Data extracts:
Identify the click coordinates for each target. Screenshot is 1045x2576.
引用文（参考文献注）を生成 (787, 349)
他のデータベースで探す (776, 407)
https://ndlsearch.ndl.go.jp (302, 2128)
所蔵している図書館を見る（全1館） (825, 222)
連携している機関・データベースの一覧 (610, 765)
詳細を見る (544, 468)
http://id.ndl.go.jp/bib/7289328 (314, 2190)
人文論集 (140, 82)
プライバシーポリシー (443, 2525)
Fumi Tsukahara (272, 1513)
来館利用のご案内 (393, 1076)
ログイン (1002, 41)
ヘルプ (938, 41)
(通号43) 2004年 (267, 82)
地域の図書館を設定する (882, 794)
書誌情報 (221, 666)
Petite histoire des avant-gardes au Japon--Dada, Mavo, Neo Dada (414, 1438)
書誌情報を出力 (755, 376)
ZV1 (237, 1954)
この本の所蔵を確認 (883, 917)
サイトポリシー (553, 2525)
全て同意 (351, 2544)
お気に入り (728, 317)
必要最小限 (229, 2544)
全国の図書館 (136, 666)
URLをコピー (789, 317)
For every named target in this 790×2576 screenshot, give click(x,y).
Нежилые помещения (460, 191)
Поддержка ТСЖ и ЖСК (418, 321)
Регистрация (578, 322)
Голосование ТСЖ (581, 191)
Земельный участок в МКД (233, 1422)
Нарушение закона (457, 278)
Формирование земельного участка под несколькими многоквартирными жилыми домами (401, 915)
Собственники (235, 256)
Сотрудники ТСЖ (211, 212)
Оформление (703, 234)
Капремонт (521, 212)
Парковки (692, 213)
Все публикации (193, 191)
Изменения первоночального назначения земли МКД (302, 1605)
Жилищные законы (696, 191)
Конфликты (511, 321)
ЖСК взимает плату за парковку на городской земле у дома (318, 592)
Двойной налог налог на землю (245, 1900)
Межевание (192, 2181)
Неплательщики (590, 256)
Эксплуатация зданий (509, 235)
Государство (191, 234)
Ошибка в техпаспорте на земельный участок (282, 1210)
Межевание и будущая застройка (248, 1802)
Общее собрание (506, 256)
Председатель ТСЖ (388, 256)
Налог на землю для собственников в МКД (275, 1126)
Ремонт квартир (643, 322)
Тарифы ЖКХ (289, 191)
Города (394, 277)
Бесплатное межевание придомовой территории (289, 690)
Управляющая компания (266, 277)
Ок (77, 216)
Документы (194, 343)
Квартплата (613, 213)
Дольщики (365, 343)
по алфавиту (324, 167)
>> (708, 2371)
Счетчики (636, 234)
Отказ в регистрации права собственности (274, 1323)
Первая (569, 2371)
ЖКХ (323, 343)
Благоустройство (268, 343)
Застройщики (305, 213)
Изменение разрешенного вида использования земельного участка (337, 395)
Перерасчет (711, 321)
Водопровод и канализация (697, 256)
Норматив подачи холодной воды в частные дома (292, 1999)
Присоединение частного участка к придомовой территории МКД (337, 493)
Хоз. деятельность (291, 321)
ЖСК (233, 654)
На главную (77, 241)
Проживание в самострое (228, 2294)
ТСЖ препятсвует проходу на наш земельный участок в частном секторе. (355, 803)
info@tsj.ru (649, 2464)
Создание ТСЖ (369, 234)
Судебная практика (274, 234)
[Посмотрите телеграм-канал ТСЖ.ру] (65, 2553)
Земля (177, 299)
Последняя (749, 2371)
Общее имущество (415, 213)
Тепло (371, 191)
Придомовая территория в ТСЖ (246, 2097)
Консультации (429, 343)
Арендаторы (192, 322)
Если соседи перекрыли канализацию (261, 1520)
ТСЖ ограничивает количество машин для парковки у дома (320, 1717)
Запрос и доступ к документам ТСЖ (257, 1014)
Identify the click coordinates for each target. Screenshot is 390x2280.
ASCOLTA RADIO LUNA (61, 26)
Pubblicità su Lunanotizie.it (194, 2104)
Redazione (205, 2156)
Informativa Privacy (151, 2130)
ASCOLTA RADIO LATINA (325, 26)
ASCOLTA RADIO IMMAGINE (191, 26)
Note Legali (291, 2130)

Work to be completed:
Note every line of the entries in which "Identify" appears, and copy it down.

Answer space:
Identify the click coordinates for each target. Screenshot is 1045x2576.
Identify the click coordinates for each target. Screenshot is 390x2280.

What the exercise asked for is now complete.